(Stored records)
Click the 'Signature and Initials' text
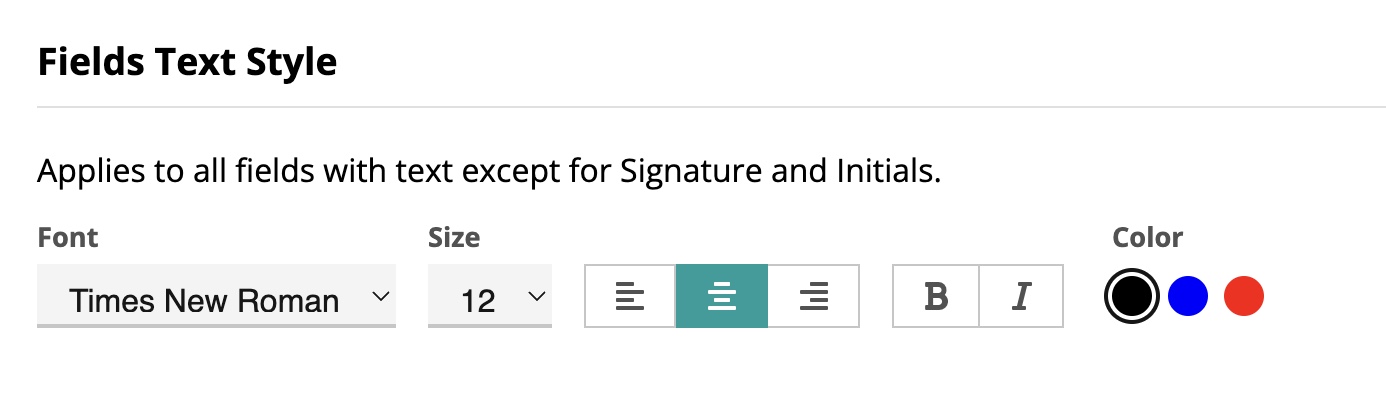This screenshot has width=1386, height=396. point(780,172)

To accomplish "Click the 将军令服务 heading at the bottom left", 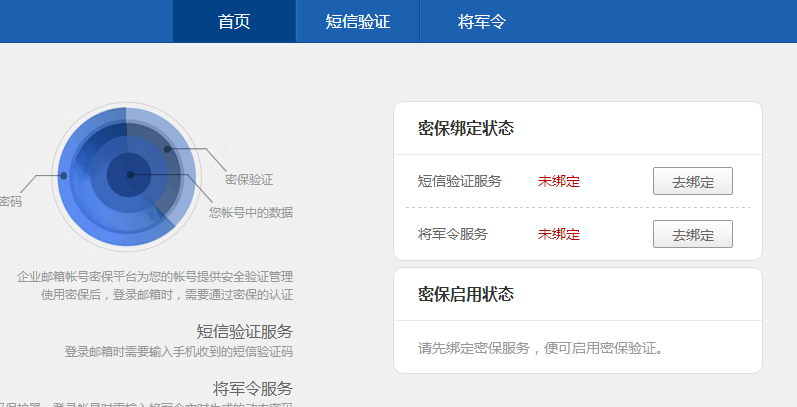I will tap(252, 388).
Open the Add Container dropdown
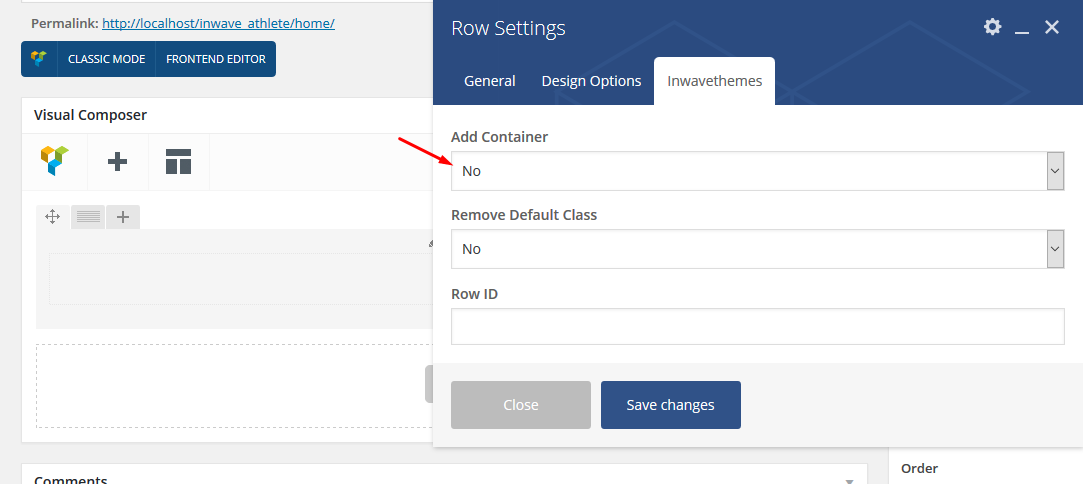The image size is (1083, 484). [758, 171]
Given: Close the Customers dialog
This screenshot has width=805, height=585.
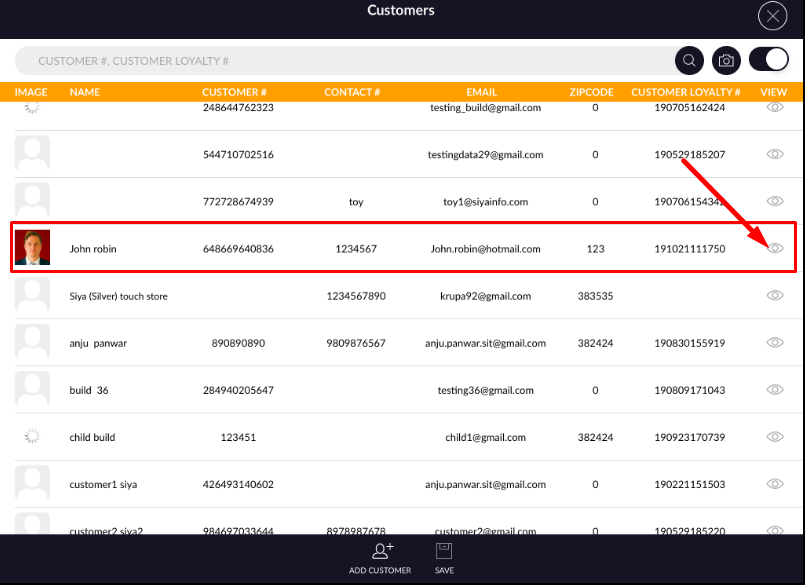Looking at the screenshot, I should tap(772, 16).
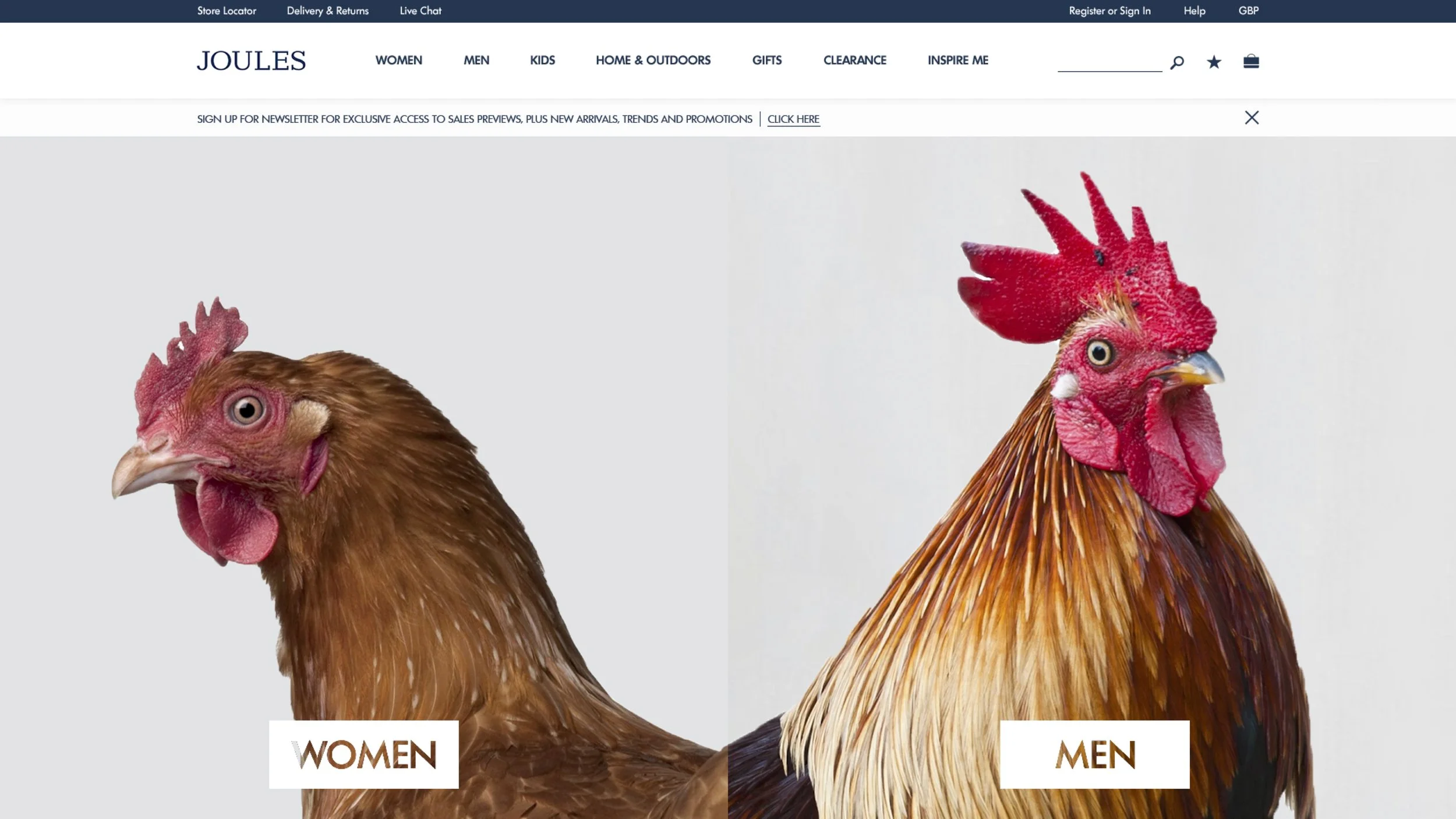The width and height of the screenshot is (1456, 819).
Task: Open the wishlist star icon
Action: (x=1214, y=62)
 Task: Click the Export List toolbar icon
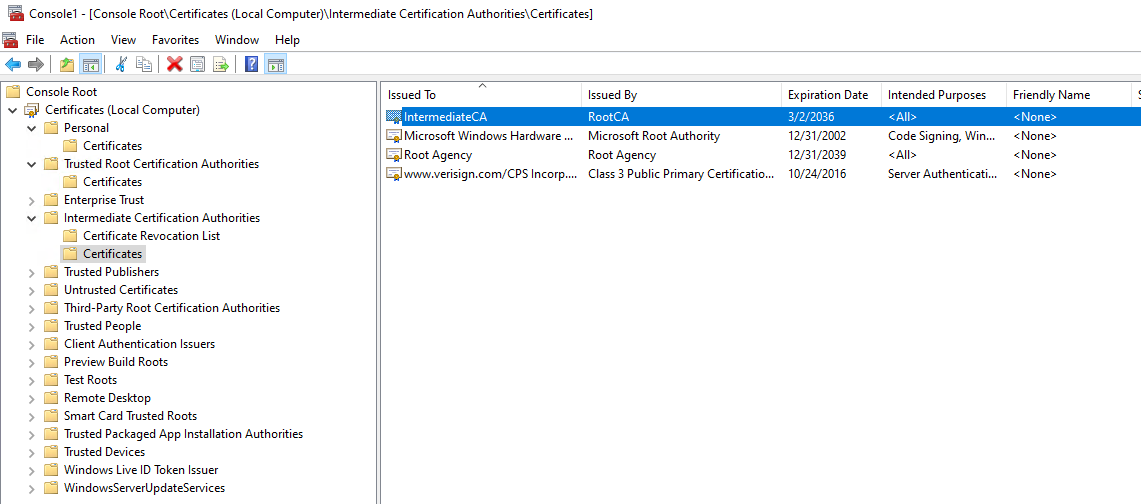[221, 65]
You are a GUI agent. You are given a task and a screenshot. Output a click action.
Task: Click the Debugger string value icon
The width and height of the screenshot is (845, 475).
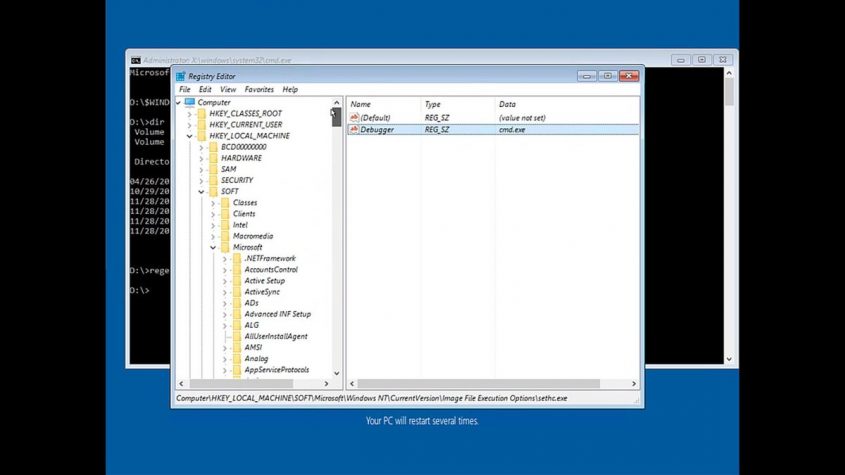(354, 130)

TASK DESCRIPTION: Give again the lines starting at the one that contains "Task: Click the Export List toolbar icon" and ending at the last line, leaving the pictures out of your answer.

COMPLETED TASK:
 Task: Click the Export List toolbar icon
[221, 65]
You are a GUI agent. You are given a task and a screenshot. Output a click action.
Task: Click the Debugger string value icon
The width and height of the screenshot is (845, 475).
(354, 130)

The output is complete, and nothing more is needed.